### TEXTE FOURNI
━━━━━━━━━━━━━━━━━━━━

Cette demande fut rejetée comme non fondée par une décision du ministre des Affaires étrangères et de l’Immigration datant du 26 avril 2006.
Le recours contentieux introduit par Monsieur … à l’encontre de cette décision ministérielle fut définitivement rejeté en instance d’appel par un arrêt de la Cour administrative du 22 mars 2007.
Par courrier de son mandataire du 18 avril 2007, Monsieur … présenta au ministre des Affaires étrangères et de l’Immigration une demande en obtention d’un statut de tolérance.
Par décision du 14 mai 2007, le ministre refusa de faire droit à cette demande au motif suivant :
« (…) qu’il n’existe pas de preuves que l’exécution matérielle de l’éloignement de votre mandant serait impossible en raison de circonstances de fait conformément à l’article 22 de la loi du 5 mai 2006 relative au droit d’asile et à des formes complémentaires de protection (…). » Par courrier de son mandataire du 30 mai 2007, Monsieur … introduisit un recours gracieux contre la décision ministérielle du 14 mai 2007 auprès du ministre des Affaires étrangères et de l’Immigration.
Le 11 juin 2007, le ministre des Affaires étrangères et de l’Immigration confirma sa décision de refus initiale à défaut d’éléments pertinents nouveaux.
Par requête déposée le 30 août 2007, Monsieur … a fait introduire un recours en annulation à l’encontre de la décision ministérielle du 14 mai 2007 portant rejet de sa demande en obtention du statut de tolérance ainsi qu’à l’encontre de la décision confirmative du 11 juin 2007 intervenue suite au recours gracieux.
Le recours en annulation est recevable pour avoir été introduit dans les formes et délai de la loi.
A l’appui de son recours, le demandeur soutient qu’il ne pourrait pas retourner dans son pays d’origine, le Nigeria, puisqu’il craindrait d’y être tué par les membres de l’ethnie des ITSIKERI. Ces derniers combattraient l’ethnie des URHOBO, dont fait partie le demandeur, pour s’approprier des terres riches en pétrole, appartenant au demandeur et à sa famille. Ces affrontements entre ethnies auraient commencé en 2004, les ITSIKERI auraient alors brûlé les maisons du demandeur et de sa famille et tué sa mère et sa sœur. Suite à ces évènements sa femme se serait enfuie avec leurs deux enfants à Kano. Le demandeur fait encore valoir que le gouvernement nigérian serait à sa recherche, puisqu’il serait membre de la URHOBO PROGRESSIVE UNION. Il soutient qu’il n’aurait pas pu rejoindre sa femme à Kano, puisque les ITSIKERI auraient été à sa recherche et puisqu’il y régnerait des troubles raciaux.
Il invoque encore la situation d’insécurité générale régnant actuellement au Nigeria.

━━━━━━━━━━━━━━━━━━━━

### DONNÉES RECUEILLIES
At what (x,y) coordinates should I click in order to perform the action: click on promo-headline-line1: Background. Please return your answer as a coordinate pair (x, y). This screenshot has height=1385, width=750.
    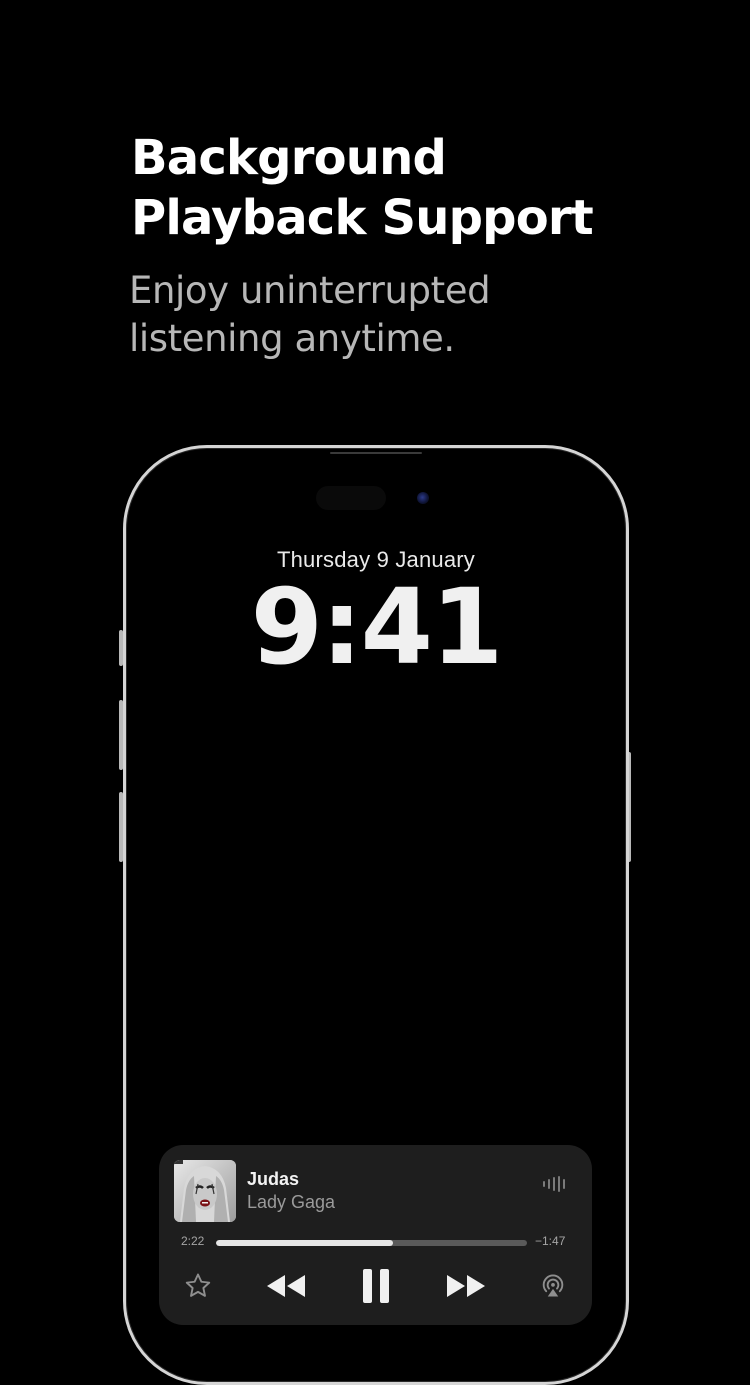
    Looking at the image, I should click on (289, 158).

━━━━━━━━━━━━━━━━━━━━

### TRAVAIL À RÉALISER
Transcrivez fidèlement le passage du texte fourni, depuis « Par décision du » jusqu'à « et de l’Immigration. » inclus.

### SOLUTION PROPOSÉE
Par décision du 14 mai 2007, le ministre refusa de faire droit à cette demande au motif suivant :
« (…) qu’il n’existe pas de preuves que l’exécution matérielle de l’éloignement de votre mandant serait impossible en raison de circonstances de fait conformément à l’article 22 de la loi du 5 mai 2006 relative au droit d’asile et à des formes complémentaires de protection (…). » Par courrier de son mandataire du 30 mai 2007, Monsieur … introduisit un recours gracieux contre la décision ministérielle du 14 mai 2007 auprès du ministre des Affaires étrangères et de l’Immigration.